> TASK:
Carry over every entry exactly as it appears in the records.

[Stored items]

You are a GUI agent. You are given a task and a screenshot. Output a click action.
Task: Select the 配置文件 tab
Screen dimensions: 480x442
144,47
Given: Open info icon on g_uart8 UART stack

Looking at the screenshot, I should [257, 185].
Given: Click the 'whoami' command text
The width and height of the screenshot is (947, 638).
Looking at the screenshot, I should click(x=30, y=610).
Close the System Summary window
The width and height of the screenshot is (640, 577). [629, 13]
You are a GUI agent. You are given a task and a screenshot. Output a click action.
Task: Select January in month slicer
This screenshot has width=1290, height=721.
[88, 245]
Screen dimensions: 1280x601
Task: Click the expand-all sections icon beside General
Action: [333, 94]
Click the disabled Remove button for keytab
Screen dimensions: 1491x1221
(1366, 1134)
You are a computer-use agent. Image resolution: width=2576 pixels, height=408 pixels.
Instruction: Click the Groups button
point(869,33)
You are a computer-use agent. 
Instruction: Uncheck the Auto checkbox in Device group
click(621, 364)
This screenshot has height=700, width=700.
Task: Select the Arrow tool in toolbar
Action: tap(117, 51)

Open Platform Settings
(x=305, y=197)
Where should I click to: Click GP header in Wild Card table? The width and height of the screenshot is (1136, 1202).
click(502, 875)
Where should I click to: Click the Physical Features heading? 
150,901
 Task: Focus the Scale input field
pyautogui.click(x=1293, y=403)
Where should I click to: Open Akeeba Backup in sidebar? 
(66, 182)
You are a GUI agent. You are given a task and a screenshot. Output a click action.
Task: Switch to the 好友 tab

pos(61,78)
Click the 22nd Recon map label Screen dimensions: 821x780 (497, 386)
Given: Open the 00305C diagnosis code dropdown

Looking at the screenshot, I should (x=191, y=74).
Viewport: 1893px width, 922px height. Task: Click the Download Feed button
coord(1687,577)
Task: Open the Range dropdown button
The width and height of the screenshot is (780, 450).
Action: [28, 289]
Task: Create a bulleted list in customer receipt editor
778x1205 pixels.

> RESPONSE TO THE TASK:
You are a GUI agent. You are given a task and a screenshot. Output a click action.
Task: Select the 配置文件 tab
Screen dimensions: 480x442
144,47
Given: Open info icon on g_uart8 UART stack

Looking at the screenshot, I should [257, 185].
Given: Click the 'whoami' command text
The width and height of the screenshot is (947, 638).
Looking at the screenshot, I should click(x=30, y=610).
Close the System Summary window
The width and height of the screenshot is (640, 577). [629, 13]
You are a GUI agent. You are given a task and a screenshot. Output a click action.
Task: Select January in month slicer
This screenshot has width=1290, height=721.
[88, 245]
Screen dimensions: 1280x601
Task: Click the expand-all sections icon beside General
Action: [333, 94]
Click the disabled Remove button for keytab
Screen dimensions: 1491x1221
(1366, 1134)
You are a computer-use agent. Image resolution: width=2576 pixels, height=408 pixels.
Instruction: Click the Groups button
point(869,33)
You are a computer-use agent. 
Instruction: Uncheck the Auto checkbox in Device group
click(621, 364)
This screenshot has height=700, width=700.
Task: Select the Arrow tool in toolbar
Action: tap(117, 51)

Open Platform Settings
(x=305, y=197)
Where should I click to: Click GP header in Wild Card table? The width and height of the screenshot is (1136, 1202).
click(502, 875)
Where should I click to: Click the Physical Features heading? 
150,901
 Task: Focus the Scale input field
pyautogui.click(x=1293, y=403)
Where should I click to: Open Akeeba Backup in sidebar? 
(66, 182)
You are a GUI agent. You are given a task and a screenshot. Output a click action.
Task: Switch to the 好友 tab

pos(61,78)
Click the 22nd Recon map label Screen dimensions: 821x780 (497, 386)
Given: Open the 00305C diagnosis code dropdown

Looking at the screenshot, I should (x=191, y=74).
Viewport: 1893px width, 922px height. Task: Click the Download Feed button
coord(1687,577)
Task: Open the Range dropdown button
The width and height of the screenshot is (780, 450).
Action: [28, 289]
Task: Create a bulleted list in customer receipt editor
778x1205 pixels.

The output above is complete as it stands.